Also was war jetzt genau das weitere Problem?

Ändern den Konstruktor entsprechend ab, und übergib doch ein Limit im Konstruktor, statt für alle WINSCORE zu benutzen.


----------



## mike66 (22. Jun 2006)

Hi Timmah,

bin inzwischen ein gutes Stück weiter, das Problem sind jetzt noch die richtigen Parameter für:

MyFrame.java / Zeile 51
- die Parameter vom threadArray_ für ThreadInfoPanelArray und ThreadProgressPanelArray
stimmen nicht...

MyThread.java / Zeile 17 - 25
- ebenfalls die Parameter und der Aufruf innerhalb des Konstruktors von public MyThread(...)

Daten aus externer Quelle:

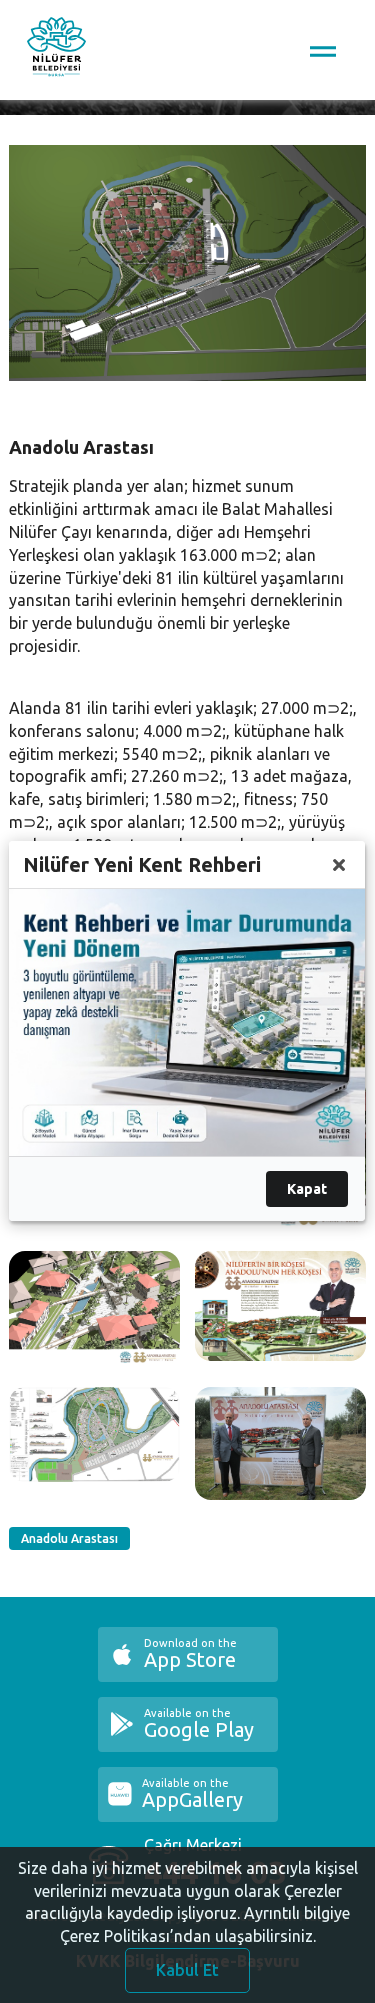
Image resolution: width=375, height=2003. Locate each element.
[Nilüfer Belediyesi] (56, 50)
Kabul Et (187, 1970)
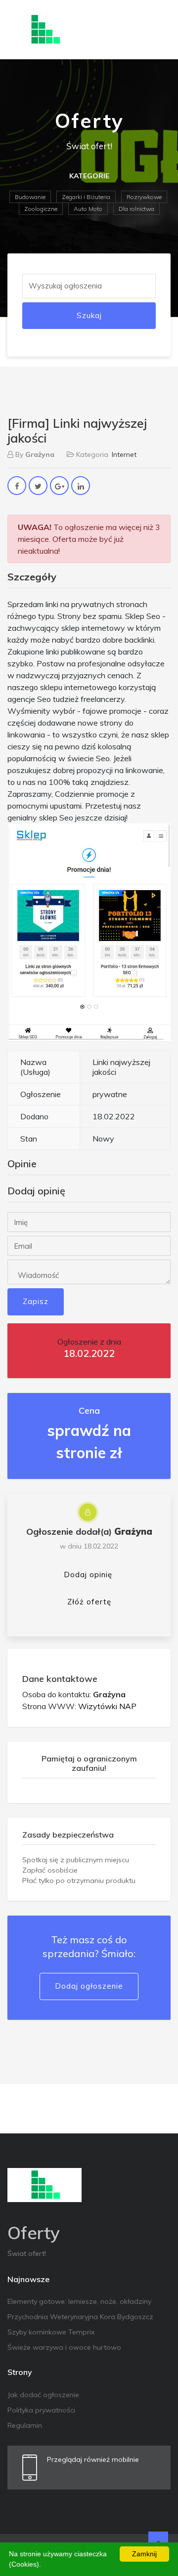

Wobei MyThread die zwei Parameter für ThreadInfoPanel und ThreadProgressPanelArray benötigt,
damit er diese aktualisieren kann. Diese sollten dann jedoch keine int-Variablen mehr sein!?

Bei MyFrame bin ich mir ebenfalls nicht sicher welches die richtigen Parameter sein sollten, aber
wenn in MyThread neue Parameter gestzt werden müssen, müsste das im threadArray von
MyFrame wohl auch sein... zumindest verlangt das Eclipse !?  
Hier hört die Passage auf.